* AUFGABEN *
(1) Schreiben Sie aus dem Textauszug über Popbands den Abschnitt wortgetreu ab, der mit den Worten „Die größten Erfolge“ beginnt und mit „scheinbar – zu widersetzen.“ endet.
(2) Nennen Sie alle Songtitel, die im Textauszug über Popbands vorkommen. Albumtitel zählen nicht dazu.

Das gilt in gewisser auch für Walk The Moon. Zunächst waren sie eine von vielen Indie-Rock-Bands aus den Vereinigten Staaten. Doch dann kam quasi wie aus dem Nichts "Shut Up + Dance", der es zu einem weltweiten Hit brachte. Grund dafür dürfte vor allem die starke Rückbesinnung auf die Alternative-Pop-Szene der mittleren 80er sein, zu dem dieser Song offensichtlich tendiert. Einige wenige, an U2 erinnernde Gitarrenlinien als Intro reichen schon aus, um der Nummer das nötige "Retro-Flair" zu verpassen. Hier stimmt einfach alles, weil auch das Thema vergleichsweise unschuldig daherkommt. Es geht schlicht und ergreifend um das Glücksgefühl, das das lyrische Ich verspürt, wenn er mit seiner Angebeteten tanzen darf.
Allerdings macht eine Schwalbe noch lange keinen Sommer, und viele Bands und Sänger(innen) blieben bislang ein Strohfeuer. So konnte oben genannte Hurts mit ihrem dritten Album "Surrender", das den gedimmten Synthie-Pop durch einen belangloseren Disco-Sound auswechselte, nicht mehr an die Erfolge der ersten beiden Werke heranreichen. Das selbe Schicksal ereilte auch Imagine Dragons, deren Single "Radioactive" sowie die dazugehörige LP "Night Visions" vor rund fünf Jahren noch aufmüpfigen Pop versprach, den der Nachfolger "Smoke+Mirrors" (2015) nicht mehr einzulösen vermochte.
Die größten Erfolge haben diese Gruppen aber genau dann, wenn sie Pop kratzbürstig machen und mit Widerhaken versehen. Bereits 2011 konnte ein gewisser Alex Clare damit einen großen Hit schaffen. "Too Close" dealt im Refrain mit der damals virulenten Dub-Step-Musik, aber eben nur zitatweise, um den Hörer nicht zu sehr zu verstören. Ähnlich machen es momentan die 21 Pilots aus Columbus/Ohio. Sie verweben geschickt in ihre Songs jede Menge unterschiedliche Stile. Von Reggae über HipHop bis hin zu Electronica und Indie-Pop. Mit "Heathens" gelang ihnen ein wundervoller, weil an schlüssigen Ideen überbordender Song, der noch genügend "alternative" Züge aufweist, um sich dem aktuellen Trend – zumindest scheinbar – zu widersetzen.

* BEREITGESTELLTE EINTRÄGE *
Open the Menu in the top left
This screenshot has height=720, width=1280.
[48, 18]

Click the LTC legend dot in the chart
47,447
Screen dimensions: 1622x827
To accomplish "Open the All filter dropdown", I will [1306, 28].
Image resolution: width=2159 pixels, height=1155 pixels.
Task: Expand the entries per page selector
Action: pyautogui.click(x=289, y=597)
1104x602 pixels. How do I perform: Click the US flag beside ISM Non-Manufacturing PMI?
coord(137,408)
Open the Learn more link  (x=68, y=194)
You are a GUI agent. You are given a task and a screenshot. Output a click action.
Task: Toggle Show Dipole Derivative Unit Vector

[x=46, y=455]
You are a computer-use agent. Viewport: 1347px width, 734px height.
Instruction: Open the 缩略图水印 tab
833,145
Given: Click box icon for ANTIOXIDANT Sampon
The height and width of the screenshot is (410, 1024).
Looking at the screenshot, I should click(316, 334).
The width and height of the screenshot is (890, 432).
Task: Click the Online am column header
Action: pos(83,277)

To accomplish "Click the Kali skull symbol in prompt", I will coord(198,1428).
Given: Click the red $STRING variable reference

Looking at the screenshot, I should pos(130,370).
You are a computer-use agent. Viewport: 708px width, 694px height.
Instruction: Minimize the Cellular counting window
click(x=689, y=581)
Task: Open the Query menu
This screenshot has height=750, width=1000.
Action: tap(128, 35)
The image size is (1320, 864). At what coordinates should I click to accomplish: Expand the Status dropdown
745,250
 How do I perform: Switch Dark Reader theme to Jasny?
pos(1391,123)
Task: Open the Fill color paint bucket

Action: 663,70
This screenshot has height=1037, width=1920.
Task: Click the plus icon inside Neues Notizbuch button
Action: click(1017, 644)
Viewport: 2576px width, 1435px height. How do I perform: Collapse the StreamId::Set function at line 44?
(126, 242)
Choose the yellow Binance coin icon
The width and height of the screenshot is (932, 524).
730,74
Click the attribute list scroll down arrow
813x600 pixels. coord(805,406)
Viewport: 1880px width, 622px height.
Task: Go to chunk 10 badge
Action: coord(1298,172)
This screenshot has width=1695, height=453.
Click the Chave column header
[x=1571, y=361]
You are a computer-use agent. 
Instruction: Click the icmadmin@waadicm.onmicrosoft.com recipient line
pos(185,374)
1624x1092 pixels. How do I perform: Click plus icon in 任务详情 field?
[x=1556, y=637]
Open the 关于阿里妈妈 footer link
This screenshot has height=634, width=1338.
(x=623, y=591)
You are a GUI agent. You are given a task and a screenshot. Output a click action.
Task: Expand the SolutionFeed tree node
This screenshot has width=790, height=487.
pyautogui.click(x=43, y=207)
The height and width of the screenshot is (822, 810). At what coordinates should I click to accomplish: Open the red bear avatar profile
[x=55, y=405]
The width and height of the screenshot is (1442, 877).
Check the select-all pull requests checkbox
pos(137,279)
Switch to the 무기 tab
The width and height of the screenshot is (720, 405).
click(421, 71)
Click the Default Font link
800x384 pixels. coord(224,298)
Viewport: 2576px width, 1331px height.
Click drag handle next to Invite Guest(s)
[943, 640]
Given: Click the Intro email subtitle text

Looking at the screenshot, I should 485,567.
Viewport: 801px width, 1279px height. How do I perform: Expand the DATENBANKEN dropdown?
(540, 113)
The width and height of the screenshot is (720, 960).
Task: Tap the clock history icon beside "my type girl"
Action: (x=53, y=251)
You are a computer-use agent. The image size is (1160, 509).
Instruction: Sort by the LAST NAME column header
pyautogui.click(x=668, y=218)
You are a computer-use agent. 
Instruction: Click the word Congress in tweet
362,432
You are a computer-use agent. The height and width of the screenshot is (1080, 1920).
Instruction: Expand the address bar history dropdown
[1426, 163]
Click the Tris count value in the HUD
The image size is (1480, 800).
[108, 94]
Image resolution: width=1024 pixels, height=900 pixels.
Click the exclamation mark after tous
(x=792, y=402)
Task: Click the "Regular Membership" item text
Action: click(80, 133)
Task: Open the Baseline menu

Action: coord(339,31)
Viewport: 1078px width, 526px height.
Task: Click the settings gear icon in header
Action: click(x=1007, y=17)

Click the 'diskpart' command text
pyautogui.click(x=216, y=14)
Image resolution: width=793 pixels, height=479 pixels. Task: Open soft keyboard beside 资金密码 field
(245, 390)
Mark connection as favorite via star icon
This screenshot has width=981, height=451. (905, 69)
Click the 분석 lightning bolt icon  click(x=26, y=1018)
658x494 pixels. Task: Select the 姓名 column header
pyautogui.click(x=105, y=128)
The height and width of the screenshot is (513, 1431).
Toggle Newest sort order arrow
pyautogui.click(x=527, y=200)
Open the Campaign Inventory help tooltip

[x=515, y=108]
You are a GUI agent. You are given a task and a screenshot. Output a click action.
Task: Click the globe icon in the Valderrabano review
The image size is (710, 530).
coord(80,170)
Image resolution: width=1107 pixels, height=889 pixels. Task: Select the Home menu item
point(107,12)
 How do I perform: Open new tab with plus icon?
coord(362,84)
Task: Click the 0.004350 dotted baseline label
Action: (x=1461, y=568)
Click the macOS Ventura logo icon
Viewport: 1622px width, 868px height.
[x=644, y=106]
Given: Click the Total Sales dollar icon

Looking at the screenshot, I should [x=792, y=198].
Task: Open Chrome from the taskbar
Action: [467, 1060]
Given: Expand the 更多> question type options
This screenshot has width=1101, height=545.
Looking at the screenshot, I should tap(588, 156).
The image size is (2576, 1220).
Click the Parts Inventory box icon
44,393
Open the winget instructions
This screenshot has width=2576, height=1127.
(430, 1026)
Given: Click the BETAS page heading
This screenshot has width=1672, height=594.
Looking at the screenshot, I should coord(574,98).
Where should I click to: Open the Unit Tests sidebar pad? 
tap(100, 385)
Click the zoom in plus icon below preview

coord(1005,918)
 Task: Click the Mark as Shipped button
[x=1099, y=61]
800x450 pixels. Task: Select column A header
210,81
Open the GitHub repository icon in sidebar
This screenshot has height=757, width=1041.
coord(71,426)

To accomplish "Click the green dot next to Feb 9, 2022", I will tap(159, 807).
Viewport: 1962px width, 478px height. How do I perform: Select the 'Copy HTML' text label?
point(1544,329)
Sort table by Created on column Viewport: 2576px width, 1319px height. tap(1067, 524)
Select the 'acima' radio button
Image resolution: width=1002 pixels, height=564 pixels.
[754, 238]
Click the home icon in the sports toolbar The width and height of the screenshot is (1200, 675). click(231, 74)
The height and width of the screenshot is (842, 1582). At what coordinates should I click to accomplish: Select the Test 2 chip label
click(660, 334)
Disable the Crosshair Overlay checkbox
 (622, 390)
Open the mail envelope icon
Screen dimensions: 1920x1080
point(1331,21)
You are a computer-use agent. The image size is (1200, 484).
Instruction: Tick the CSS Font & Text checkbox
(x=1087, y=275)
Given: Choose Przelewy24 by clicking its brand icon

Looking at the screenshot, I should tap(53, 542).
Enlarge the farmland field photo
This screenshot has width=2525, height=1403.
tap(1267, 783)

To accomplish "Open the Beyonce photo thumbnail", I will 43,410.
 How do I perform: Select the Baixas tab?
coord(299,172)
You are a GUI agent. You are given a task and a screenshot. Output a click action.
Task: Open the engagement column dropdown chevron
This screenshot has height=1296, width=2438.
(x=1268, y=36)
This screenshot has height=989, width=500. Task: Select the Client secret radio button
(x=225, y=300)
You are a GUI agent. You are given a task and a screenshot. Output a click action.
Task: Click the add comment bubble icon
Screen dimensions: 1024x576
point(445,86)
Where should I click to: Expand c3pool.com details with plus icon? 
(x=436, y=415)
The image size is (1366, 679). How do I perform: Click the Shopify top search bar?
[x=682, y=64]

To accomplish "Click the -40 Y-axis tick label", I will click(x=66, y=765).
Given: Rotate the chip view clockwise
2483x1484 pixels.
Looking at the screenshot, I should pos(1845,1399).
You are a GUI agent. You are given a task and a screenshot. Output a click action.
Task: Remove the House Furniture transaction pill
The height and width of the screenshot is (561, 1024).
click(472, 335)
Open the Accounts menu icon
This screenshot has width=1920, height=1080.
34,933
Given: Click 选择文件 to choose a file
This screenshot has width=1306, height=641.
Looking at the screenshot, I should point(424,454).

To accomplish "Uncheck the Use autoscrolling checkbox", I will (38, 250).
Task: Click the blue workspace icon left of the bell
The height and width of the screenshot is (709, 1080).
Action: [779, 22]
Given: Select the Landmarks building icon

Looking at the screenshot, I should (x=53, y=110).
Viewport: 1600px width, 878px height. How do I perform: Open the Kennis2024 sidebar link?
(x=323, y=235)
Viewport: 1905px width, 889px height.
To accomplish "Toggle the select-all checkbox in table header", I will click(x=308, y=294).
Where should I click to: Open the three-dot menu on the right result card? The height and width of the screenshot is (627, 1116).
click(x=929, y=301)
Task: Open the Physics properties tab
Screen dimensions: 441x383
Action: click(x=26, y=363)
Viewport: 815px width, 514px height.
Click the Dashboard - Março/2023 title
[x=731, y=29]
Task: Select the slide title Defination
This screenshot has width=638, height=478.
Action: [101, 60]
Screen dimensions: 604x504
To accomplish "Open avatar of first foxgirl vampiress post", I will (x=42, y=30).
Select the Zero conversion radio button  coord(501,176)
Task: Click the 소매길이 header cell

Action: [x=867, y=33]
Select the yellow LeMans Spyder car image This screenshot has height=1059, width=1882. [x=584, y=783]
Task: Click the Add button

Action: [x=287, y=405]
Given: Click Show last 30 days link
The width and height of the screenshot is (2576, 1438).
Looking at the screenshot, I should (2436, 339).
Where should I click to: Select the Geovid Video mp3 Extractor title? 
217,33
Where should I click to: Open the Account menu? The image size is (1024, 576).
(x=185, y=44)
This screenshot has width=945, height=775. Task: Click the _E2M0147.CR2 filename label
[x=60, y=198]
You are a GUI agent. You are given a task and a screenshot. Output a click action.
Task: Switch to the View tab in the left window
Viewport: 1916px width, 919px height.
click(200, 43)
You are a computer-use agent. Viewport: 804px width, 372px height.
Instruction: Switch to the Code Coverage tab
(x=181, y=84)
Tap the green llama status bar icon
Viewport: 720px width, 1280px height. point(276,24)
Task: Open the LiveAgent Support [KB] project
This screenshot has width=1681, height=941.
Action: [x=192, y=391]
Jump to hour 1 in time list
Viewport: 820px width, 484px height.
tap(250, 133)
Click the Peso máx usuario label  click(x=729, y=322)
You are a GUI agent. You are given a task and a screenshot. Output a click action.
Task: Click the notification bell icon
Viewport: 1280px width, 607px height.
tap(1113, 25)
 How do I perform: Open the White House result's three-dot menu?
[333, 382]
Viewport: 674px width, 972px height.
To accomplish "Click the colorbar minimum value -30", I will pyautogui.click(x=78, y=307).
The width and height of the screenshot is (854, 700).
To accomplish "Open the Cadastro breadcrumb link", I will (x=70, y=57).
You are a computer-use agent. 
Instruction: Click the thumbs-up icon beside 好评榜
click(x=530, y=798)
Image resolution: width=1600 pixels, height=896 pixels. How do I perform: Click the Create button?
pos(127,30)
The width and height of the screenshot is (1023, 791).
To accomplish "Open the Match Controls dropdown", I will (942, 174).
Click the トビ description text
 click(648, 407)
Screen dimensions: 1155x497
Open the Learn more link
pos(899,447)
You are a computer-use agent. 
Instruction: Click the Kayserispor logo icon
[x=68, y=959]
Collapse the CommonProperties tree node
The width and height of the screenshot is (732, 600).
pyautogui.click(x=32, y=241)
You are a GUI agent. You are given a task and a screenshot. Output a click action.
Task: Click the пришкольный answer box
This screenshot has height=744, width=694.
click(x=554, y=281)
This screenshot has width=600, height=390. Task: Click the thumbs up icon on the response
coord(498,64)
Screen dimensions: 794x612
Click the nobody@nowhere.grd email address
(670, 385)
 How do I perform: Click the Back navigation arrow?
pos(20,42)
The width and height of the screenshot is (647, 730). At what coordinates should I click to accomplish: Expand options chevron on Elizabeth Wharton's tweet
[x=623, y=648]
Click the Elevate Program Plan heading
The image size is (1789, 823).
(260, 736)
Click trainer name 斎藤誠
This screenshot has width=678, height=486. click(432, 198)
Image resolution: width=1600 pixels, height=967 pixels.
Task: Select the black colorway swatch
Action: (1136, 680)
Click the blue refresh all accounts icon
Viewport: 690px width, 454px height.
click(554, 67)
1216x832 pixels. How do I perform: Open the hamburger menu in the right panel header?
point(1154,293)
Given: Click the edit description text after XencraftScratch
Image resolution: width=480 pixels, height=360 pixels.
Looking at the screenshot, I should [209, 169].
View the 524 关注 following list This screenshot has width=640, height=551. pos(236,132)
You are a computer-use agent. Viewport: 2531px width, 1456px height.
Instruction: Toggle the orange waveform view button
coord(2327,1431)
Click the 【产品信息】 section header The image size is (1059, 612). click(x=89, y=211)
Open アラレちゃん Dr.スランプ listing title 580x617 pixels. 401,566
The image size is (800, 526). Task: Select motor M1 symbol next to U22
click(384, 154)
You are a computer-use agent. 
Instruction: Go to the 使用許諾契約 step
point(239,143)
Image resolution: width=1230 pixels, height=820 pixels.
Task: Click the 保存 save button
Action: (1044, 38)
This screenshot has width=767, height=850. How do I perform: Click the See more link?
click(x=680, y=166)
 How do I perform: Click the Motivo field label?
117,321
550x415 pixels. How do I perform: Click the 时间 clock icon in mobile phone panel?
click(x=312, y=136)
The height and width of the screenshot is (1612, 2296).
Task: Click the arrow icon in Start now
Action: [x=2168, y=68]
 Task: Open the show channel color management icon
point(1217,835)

* LÖSUNGEN *
(1)
Die größten Erfolge haben diese Gruppen aber genau dann, wenn sie Pop kratzbürstig machen und mit Widerhaken versehen. Bereits 2011 konnte ein gewisser Alex Clare damit einen großen Hit schaffen. "Too Close" dealt im Refrain mit der damals virulenten Dub-Step-Musik, aber eben nur zitatweise, um den Hörer nicht zu sehr zu verstören. Ähnlich machen es momentan die 21 Pilots aus Columbus/Ohio. Sie verweben geschickt in ihre Songs jede Menge unterschiedliche Stile. Von Reggae über HipHop bis hin zu Electronica und Indie-Pop. Mit "Heathens" gelang ihnen ein wundervoller, weil an schlüssigen Ideen überbordender Song, der noch genügend "alternative" Züge aufweist, um sich dem aktuellen Trend – zumindest scheinbar – zu widersetzen.

(2) „Shut Up + Dance“, „Radioactive“, „Too Close“, „Heathens“